## [Requirement]
Return exactly the lines from the one containing "Given: Click the" through the last line of the records below, both included, and leave out any pictures.

┄┄┄┄┄┄┄┄┄┄

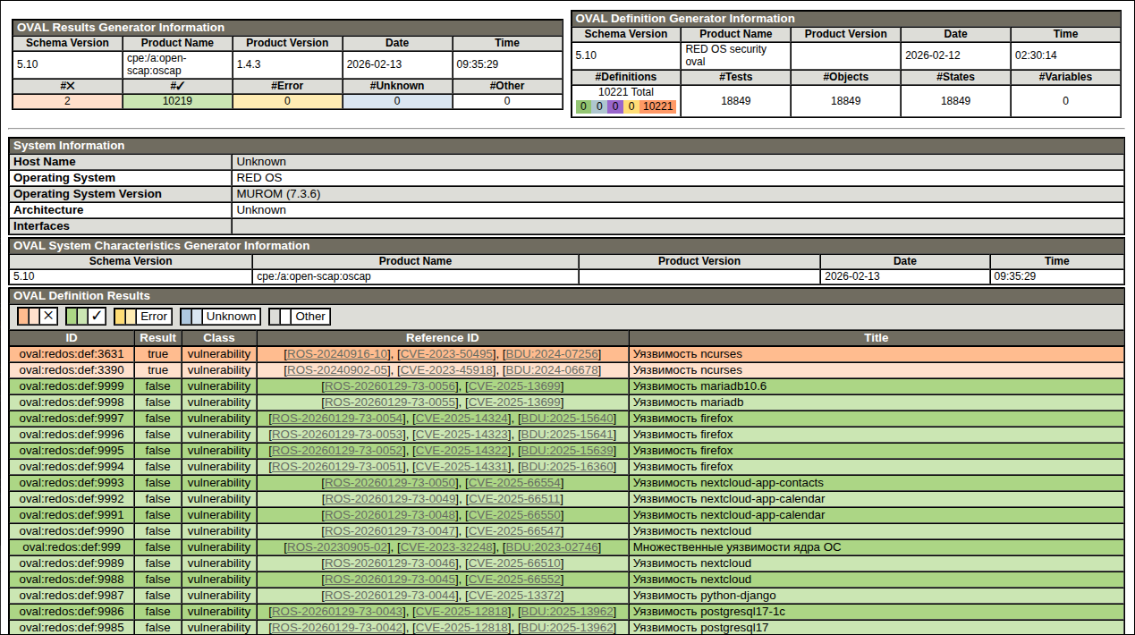The width and height of the screenshot is (1135, 635).
Task: Open the ROS-20260129-73-0056 mariadb10.6 link
Action: point(390,386)
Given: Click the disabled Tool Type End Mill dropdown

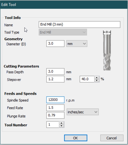Looking at the screenshot, I should click(63, 32).
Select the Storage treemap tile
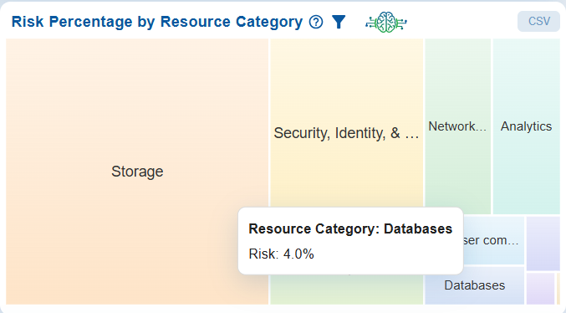Screen dimensions: 566x313 click(137, 172)
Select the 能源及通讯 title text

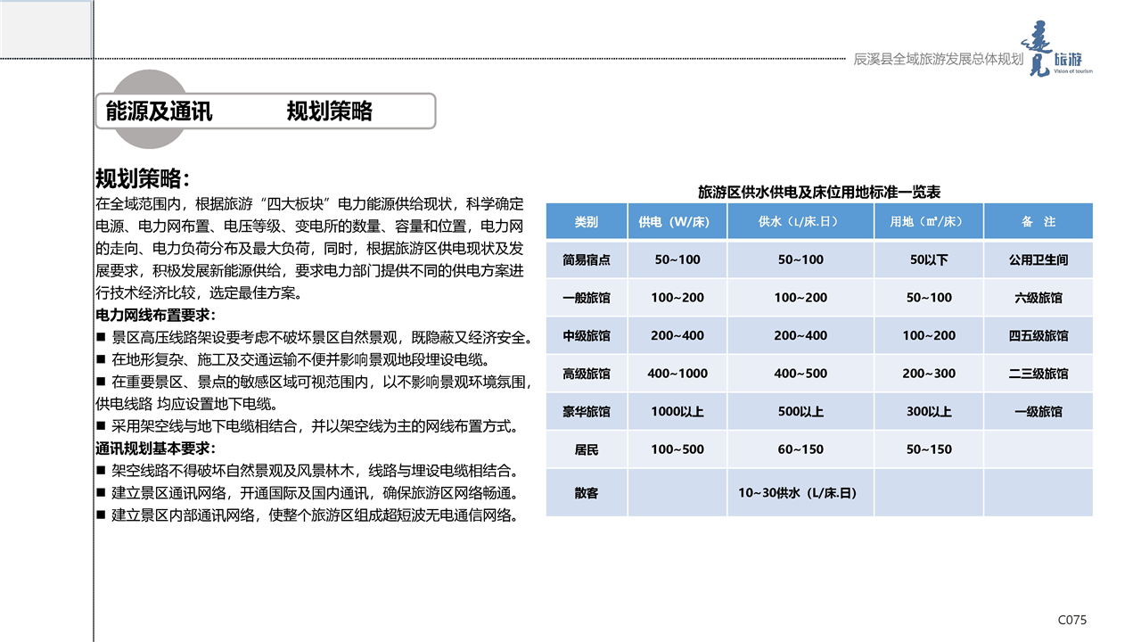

┄┄┄┄┄┄┄┄┄┄

## [Exercise output]
Given: Click the disabled Tool Type End Mill dropdown

Looking at the screenshot, I should click(63, 32).
Select the Storage treemap tile
Screen dimensions: 566x313 click(137, 172)
Select the 能源及通讯 title text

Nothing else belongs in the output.